What the Research Says
The National Writing Project’s research on upper elementary writing has consistently found that students who receive explicit instruction in evidence selection and explanation outperform students who receive only prompts to “support your ideas.” The difference is not the amount of writing practice. It is whether students were taught a process for choosing and connecting evidence, or simply told that evidence should be present.
Graham and Perin’s Writing Next (2007) identified explicit strategy instruction in evidence use as a high-effect practice across grade levels, including elementary. The ability to select relevant evidence and explain its connection to the claim determines writing quality more consistently than any mechanical variable.

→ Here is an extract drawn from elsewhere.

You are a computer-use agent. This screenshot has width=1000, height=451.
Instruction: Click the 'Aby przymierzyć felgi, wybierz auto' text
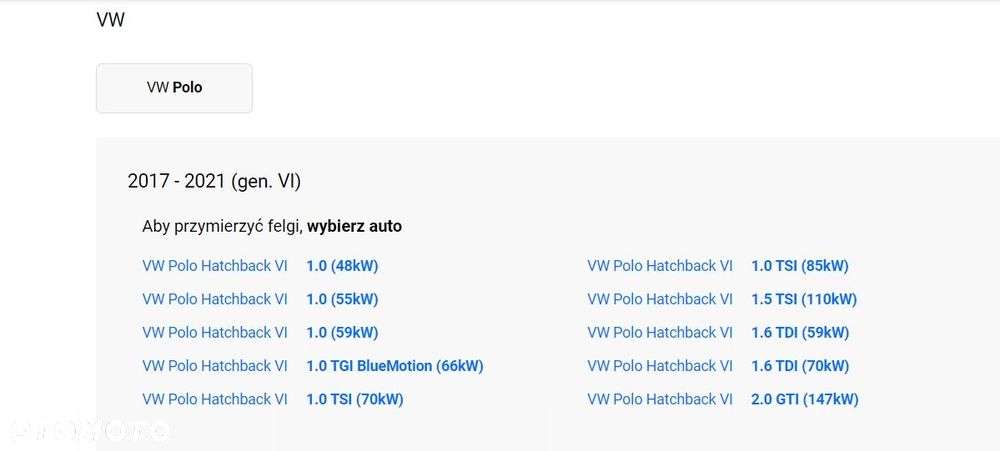pyautogui.click(x=272, y=226)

Practical Starting Points for Teachers
- Teach the “This shows that...” sentence frame before any argument assignment. This single structural requirement forces students to articulate the connection between evidence and claim. Without the frame, students cite and move on. With it, they must construct the argument.
- Sort evidence by type before writing. Have students categorize their planned support: personal experience, personal observation, a fact from a text, or an expert’s view. The sorting makes the hierarchy of evidence types visible without requiring a lecture on it.
- Model evidence selection for a specific claim. Present two pieces of evidence. Ask which one actually supports the specific claim being made. The discussion surfaces the difference between relevant and irrelevant support.
- Build an evidence revision pass into every assignment. After a first draft, ask students to check each piece of evidence: does this connect to my specific claim? Is the connection stated? This revision focus directs attention to the skill rather than surface mechanics.
- Require at least one non-personal piece of evidence per piece. This structural requirement forces students beyond personal experience, even if research at grade 4 means a fact from an assigned informational text. The requirement makes the distinction between personal and external support a concrete expectation.
The Through Line
The evidence gap at grades 4 and 5 is a process problem, not a knowledge problem. Students often know things about their topics. What they lack is a reliable method for selecting evidence that supports a specific claim rather than illustrates a general point, and for explaining the connection between the evidence and the claim they are making. That process is teachable, and it is the foundation of everything that argumentative writing will ask of students at every grade level that follows. A teacher who builds evidence instruction into her practice at grades 4 and 5 is closing a gap the middle school curriculum will assume was already closed.
Sources referenced: National Writing Project, Because Writing Matters (Jossey-Bass, 2006); Graham, S. & Perin, D., Writing Next (Alliance for Excellent Education, 2007); National Assessment of Educational Progress (NAEP) Writing Data, National Center for Education Statistics.